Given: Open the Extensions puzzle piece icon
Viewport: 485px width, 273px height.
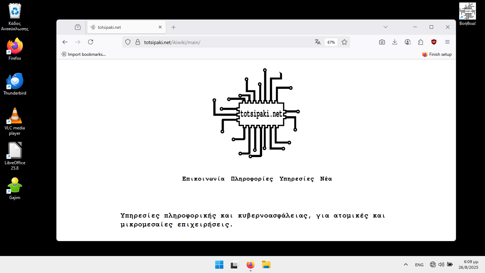Looking at the screenshot, I should (420, 42).
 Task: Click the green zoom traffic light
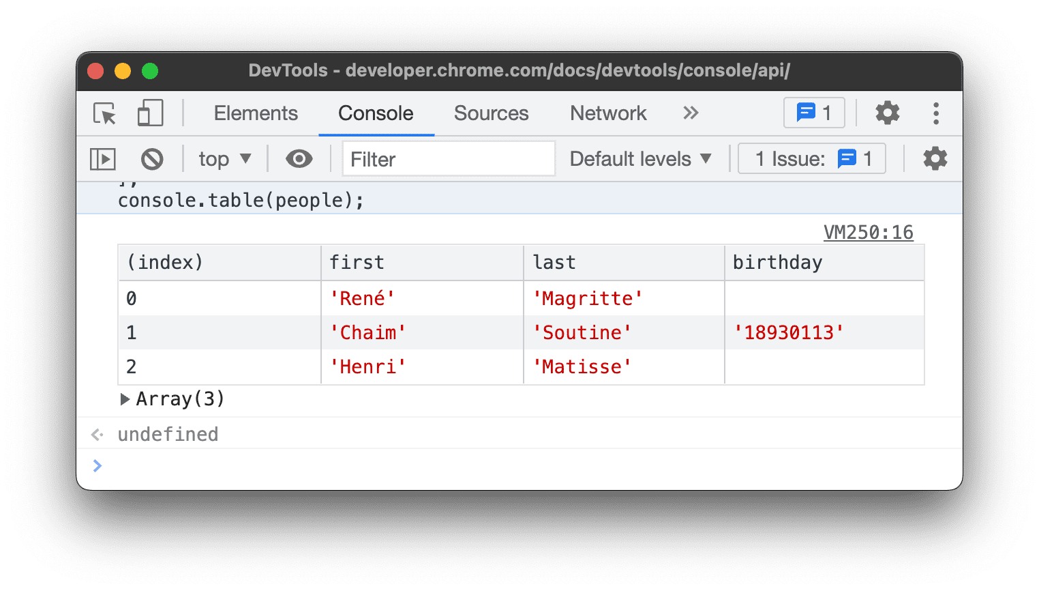point(150,70)
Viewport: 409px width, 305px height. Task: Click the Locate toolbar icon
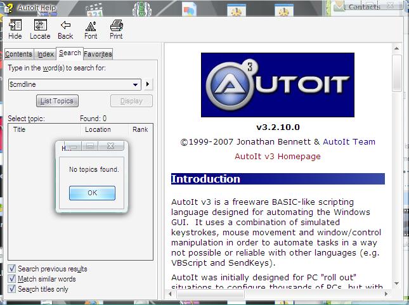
* * * *
#### [Your task]
Retype all the records above word for word, leaving out the pictures.

#### [Final answer]
Given: Open the Extensions puzzle piece icon
Viewport: 485px width, 273px height.
Looking at the screenshot, I should (420, 42).
 Task: Click the green zoom traffic light
point(150,70)
Viewport: 409px width, 305px height. Task: Click the Locate toolbar icon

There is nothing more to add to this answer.